In “PACE Trial Results Misleading: Part I – Background,” I discussed the media coverage of the study's results and the disturbing history behind the UK's PACE trial. Now we'll take a look at some of the specific problems with the study itself.
In all the years I've been reading research reports, I don't think I have ever seen a more poorly constructed or biased study. It is so bad that a year before the study results were published, Dr. Malcom Hooper, Emeritus Professor of Medicinal Chemistry at the University of Sunderland, wrote a 442-page paper outlining in great detail the flaws in the study's premises and design. His concerns were based on the manuals to be used in the trial, minutes of meetings between Investigators planning the trial and other trial-related documents – all obtained under the Freedom of Information Act. He titled his paper “Magical Medicine: How to make a disease disappear.”
A False Premise
Ignoring all of the scientific evidence to the contrary, the study was designed around the premise that ME/CFS (or CFS/ME according to the study) is a behavioral disorder and that patients have the potential for full recovery using CBT and GET. Since the alleged purpose of the study was to compare the effectiveness and safety of four different treatments, presupposing that two of the treatments are highly effective goes against all accepted scientific principles.
Evidence that the PACE trial was designed to get a predetermined set of results was demonstrated in the recruitment of patients for the trial. There were multiple recruitment tactics that did not follow sound scientific principles:
- The Oxford criteria were used, which excludes people with neurological disorders. Since ME is classified as a neurological disorder, there is an obvious problem.
- Another problem with the Oxford criteria is that it is likely to include a large percentage of patients who have a primary psychiatric diagnosis.

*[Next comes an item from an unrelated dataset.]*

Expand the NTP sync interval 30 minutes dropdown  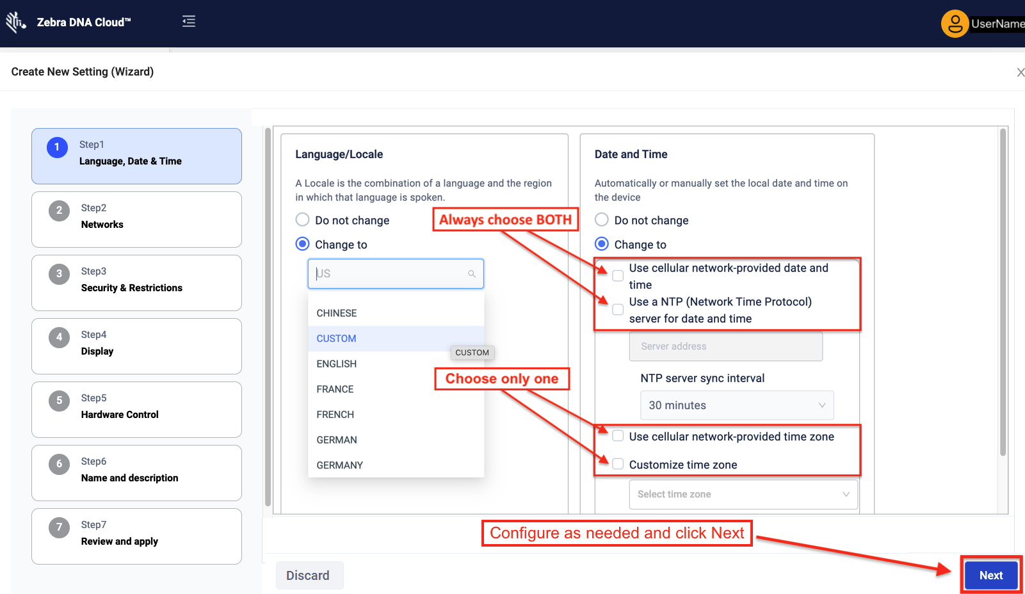click(x=737, y=405)
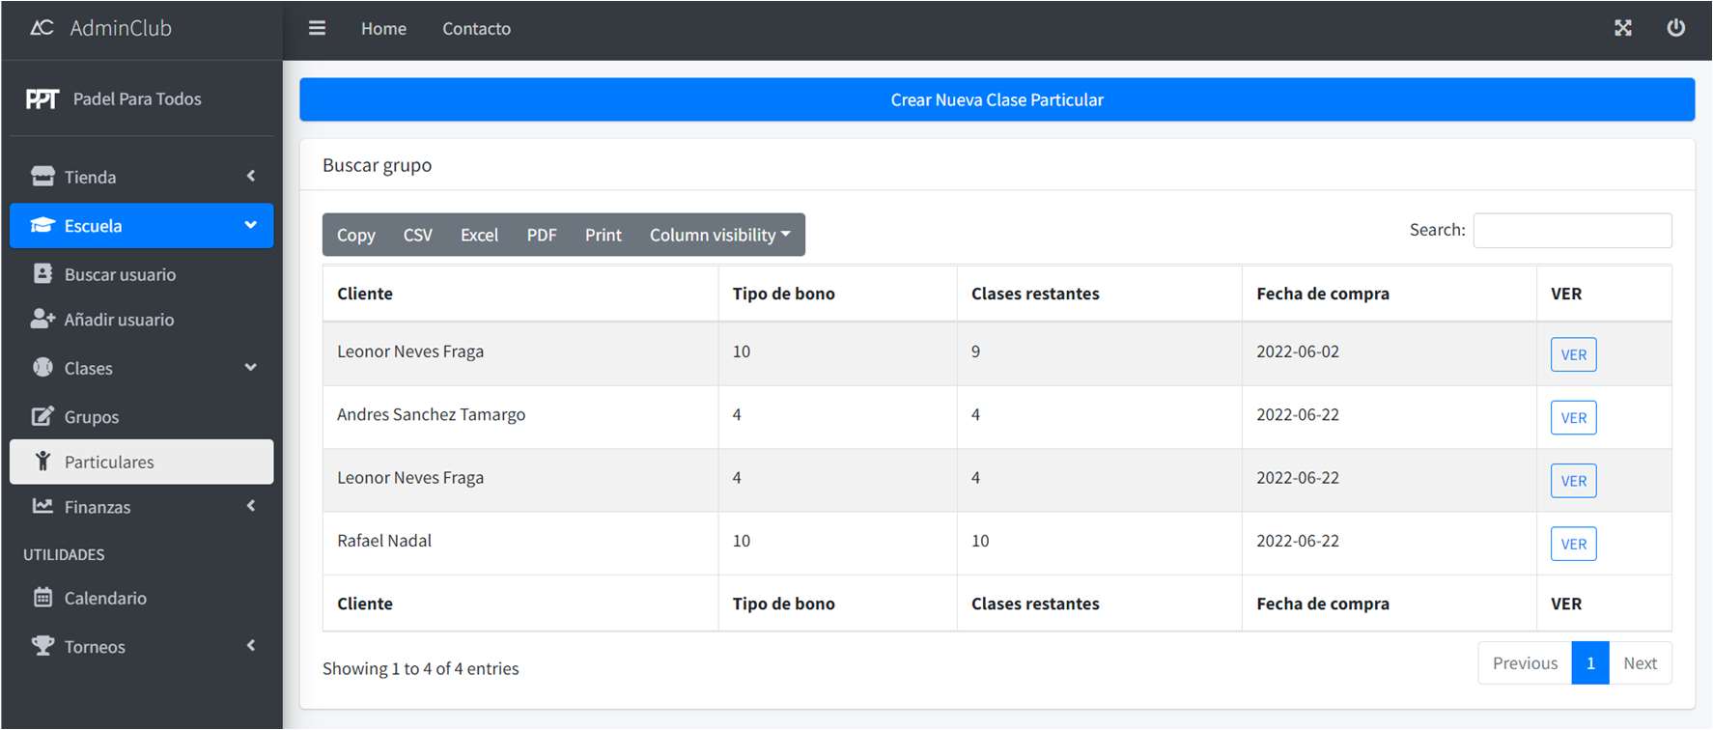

- The most severely affected ME/CFS patients were excluded from the trial.
- In one of his recruitment appeals to general practioners, lead study author Professor Peter White, asked them to refer anyone “whose main complaint is fatigue (or a synonym).”
Based on these inclusions and exclusions, it is doubtful that many of the participants actually even had ME/CFS.
There were no objective measures used to evaluate outcomes, as is necessary in sound scientific research. The original protocol included an actigraphy test, which measures rest and movement over time. Several thousand pounds was spent purchasing the equipment, however, it was dropped from the final protocol, which leaves us to surmise that the study designers didn't think the actigraph would yield the results they were looking for.
In the end, only subjective measures were used to evaluate the results. The participants self-reported how they were feeling by answering questionnaires. Since in two of the treatment arms (CBT and GET) patients were specifically encouraged to re-interpret their symptoms as normal responses to exercise rather than as disease symptoms, there is a good chance that their answers were less than accurate descriptions of how they felt.